Prompt:
A word-for-word copy is needed of the line containing "You are a computer-use" and every line after it through the end of the records below, leaving out all pictures.

Supplied records:
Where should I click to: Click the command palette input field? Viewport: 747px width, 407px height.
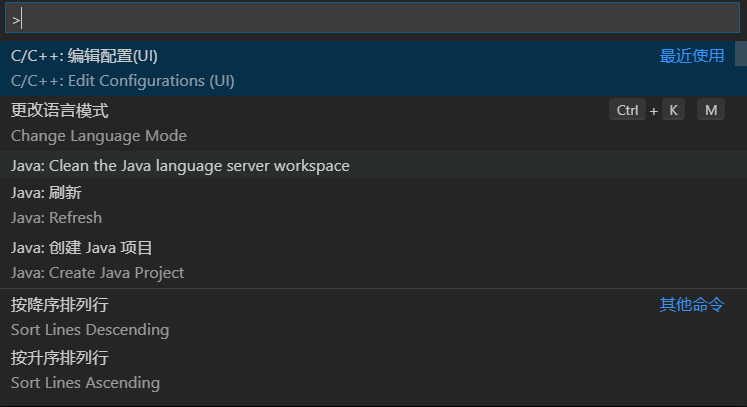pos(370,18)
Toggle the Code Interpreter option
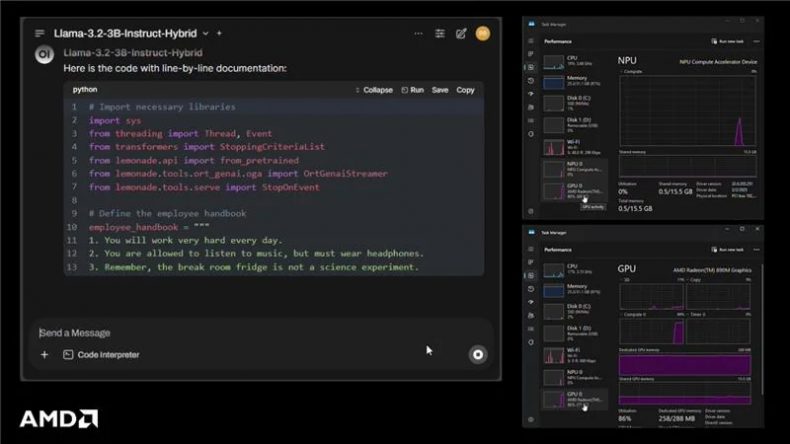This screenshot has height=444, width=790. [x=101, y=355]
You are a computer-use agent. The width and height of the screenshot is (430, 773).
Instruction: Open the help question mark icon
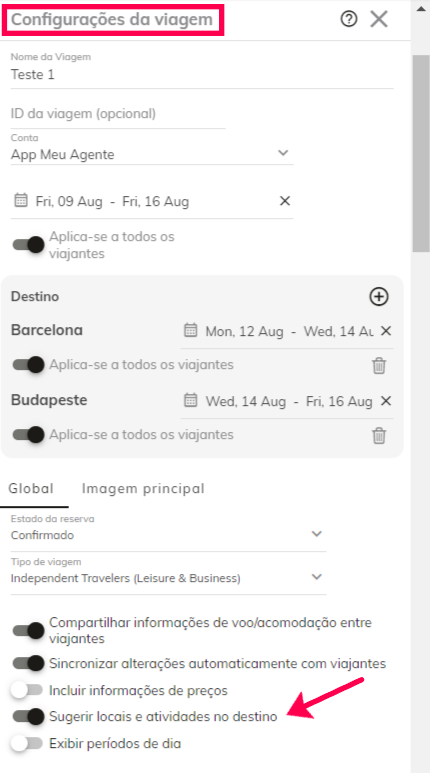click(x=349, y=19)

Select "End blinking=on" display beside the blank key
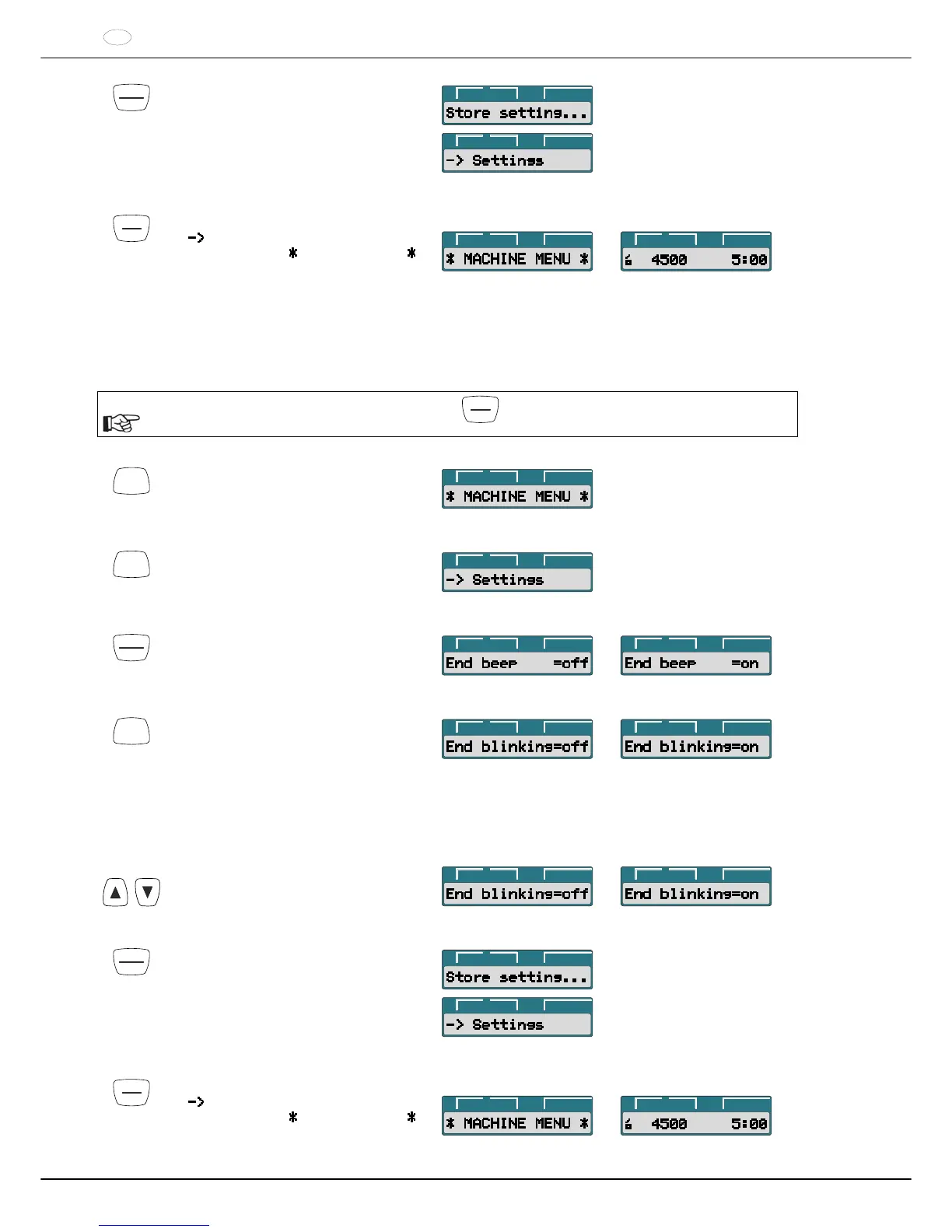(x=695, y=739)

Reply:
You are a computer-use agent. The width and height of the screenshot is (430, 773).
Instruction: Open the help question mark icon
click(x=349, y=19)

Select "End blinking=on" display beside the blank key
(x=695, y=739)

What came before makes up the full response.